- Quoted passage
** BEGIN **
Runners defy wind, rain in marathon of suffering

The pride of Ireland won the women's race and a man called Pride from Scotland won the men's

The pride of Ireland won the women's race and a man called Pride from Scotland won the men's. But for anyone who even watched the Dublin City Marathon in yesterday's weather, it was hard to be humble.

At the height of the suffering, as the leaders passed the 21 1/2 mile mark at Kilmainham, it was a three-way tie between the wind, the rain and the air temperature as to what was making the small group of spectators there most miserable.

The competitors didn't look any happier. Kilmainham Gaol has seen a lot of martyrs down the years, and it seemed the list might grow yesterday as cold, wet runners turned the corner of Inchicore Road and began to hit the wall (the psychological wall rather than the gaol's, that is).

There was a fraught moment when they were in danger of hitting a red Nissan Micra, too. "You're on the marathon route!" shouted a garda at the elderly woman driver, who pulled up right on the bend. The obstacle was quickly removed, but the athletes still had five miles of misery to face.

READ MORE

Even Sonia O'Sullivan looked regretful about her late decision to run as she splashed by, with Belfast's Teresa Duffy close behind in the backwash.

It was just as well that the competitors had vociferous public support to keep them going. As is now traditional in the Dublin Marathon, this is provided by Americans: at Kilmainham, for instance, the cheerleader was Carol Doherty from Washington, here to support her brother, but rooting loudly for everybody else.

"Irish people don't seem to shout," she said at one point. "Is it rude?" Then she went right back to shouting, her favourite shout being "Keep it going - you're on the last leg!" This despite the fact that many were on not just one last leg, but two.

Five miles farther on, happily, Smithfield was already providing a haven to those who had finished. Indeed, as the wind billowed in their foil blankets, the finishers could have been a flotilla of pleasure craft bobbing in a harbour.
** END **
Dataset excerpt
** BEGIN **
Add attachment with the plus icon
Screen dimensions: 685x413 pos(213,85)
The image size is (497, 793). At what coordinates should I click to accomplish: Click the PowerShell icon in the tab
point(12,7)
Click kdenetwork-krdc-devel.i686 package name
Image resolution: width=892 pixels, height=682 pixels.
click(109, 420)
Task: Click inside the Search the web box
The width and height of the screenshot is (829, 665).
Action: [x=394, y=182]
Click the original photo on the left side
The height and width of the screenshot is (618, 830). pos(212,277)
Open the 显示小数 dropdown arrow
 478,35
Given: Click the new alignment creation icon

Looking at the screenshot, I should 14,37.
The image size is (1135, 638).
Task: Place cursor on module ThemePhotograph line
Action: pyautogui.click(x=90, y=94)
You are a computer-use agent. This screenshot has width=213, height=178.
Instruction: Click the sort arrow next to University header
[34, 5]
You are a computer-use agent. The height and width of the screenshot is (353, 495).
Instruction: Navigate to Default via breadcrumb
** END **
- To do
**a)** Write out the part of the marathon article starting at "The competitors didn't" and ending at "misery to face.".
**b)** Turn the dataset records into a JSON list of strings, one string for each line, and omit any blank lines.

- Full answers
**a)**
The competitors didn't look any happier. Kilmainham Gaol has seen a lot of martyrs down the years, and it seemed the list might grow yesterday as cold, wet runners turned the corner of Inchicore Road and began to hit the wall (the psychological wall rather than the gaol's, that is).

There was a fraught moment when they were in danger of hitting a red Nissan Micra, too. "You're on the marathon route!" shouted a garda at the elderly woman driver, who pulled up right on the bend. The obstacle was quickly removed, but the athletes still had five miles of misery to face.

**b)**
[
  "Add attachment with the plus icon",
  "Screen dimensions: 685x413 pos(213,85)",
  "The image size is (497, 793). At what coordinates should I click to accomplish: Click the PowerShell icon in the tab",
  "point(12,7)",
  "Click kdenetwork-krdc-devel.i686 package name",
  "Image resolution: width=892 pixels, height=682 pixels.",
  "click(109, 420)",
  "Task: Click inside the Search the web box",
  "The width and height of the screenshot is (829, 665).",
  "Action: [x=394, y=182]",
  "Click the original photo on the left side",
  "The height and width of the screenshot is (618, 830). pos(212,277)",
  "Open the 显示小数 dropdown arrow",
  " 478,35",
  "Given: Click the new alignment creation icon",
  "Looking at the screenshot, I should 14,37.",
  "The image size is (1135, 638).",
  "Task: Place cursor on module ThemePhotograph line",
  "Action: pyautogui.click(x=90, y=94)",
  "You are a computer-use agent. This screenshot has width=213, height=178.",
  "Instruction: Click the sort arrow next to University header",
  "[34, 5]",
  "You are a computer-use agent. The height and width of the screenshot is (353, 495).",
  "Instruction: Navigate to Default via breadcrumb"
]